### Source text:
The principal effects of transition to IFRS in the reconciliation of profit or loss and comprehensive income above are as follows:

(1) Reclassification

The main elements of reclassification are as follows:

(a) In accordance with the presentation provisions under IFRS, financial income and financial expenses are presented separately.

(b) In accordance with the presentation provisions under IFRS, part of other income and other expenses, etc. is included and presented in operating profit.

(c) Unrealized gains (losses) on securities, pension liability adjustments, foreign currency translation adjustments and unrealized gains (losses) on derivative instruments in other comprehensive income that are attributable to equity investees are reclassified in accordance with the presentation provisions under IFRS.

(2) Recognition and measurement differences

The main elements of recognition and measurement differences are as follows:

(a) Reconciliation of sales and cost of sales

Under US GAAP, if amounts of construction contracts cannot be reliably estimated, all construction costs and construction revenue are recognized when the construction is complete.

Under IFRS, on the other hand, revenue from a performance obligation satisfied over time is recognized using the cost recovery method if the outcome cannot be reliably estimated. Revenues using the cost recovery method are only recognized for costs incurred to the extent that it is probable that the cost will be recovered and costs are recognized as expenses in the period in which they are incurred.

(b) Equity instruments

Non-marketable equity instruments are recognized at their cost under US GAAP. If fair value of equity instruments has decreased and the decrease is considered not to be temporary, impairment loss is recognized for the amount of the cost of the equity instruments in excess of fair value. Gains or losses on the sale of these equity instruments are recognized in profit or loss.

Under IFRS, on the other hand, equity instruments are recognized at fair value irrespective of whether there is an active market. Because it is permitted to recognize changes in fair value in other comprehensive income, the Company and its consolidated subsidiaries have elected to recognize changes in fair value of equity instruments in other comprehensive income. Accordingly, loss on impairment and gains or losses on the sale of equity instruments recognized in profit or loss under US GAAP are recognized in other comprehensive income as well.

Notes to Reconciliation of Cash Flows

There are no significant differences in the statement of cash flows resulting from transition from US GAAP to IFRS.

### Data:
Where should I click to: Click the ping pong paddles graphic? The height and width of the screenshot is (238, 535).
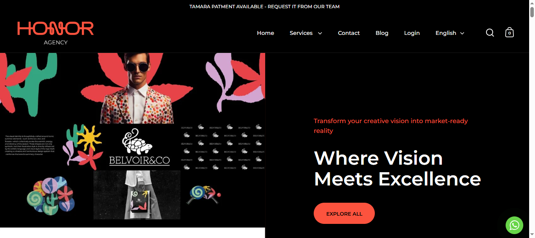click(203, 194)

### Your objective:
According to the IFRS transition notes, at what value are equity instruments recognized under IFRS? The data has no role in this exercise.

### Final result:
At fair value, irrespective of whether there is an active market.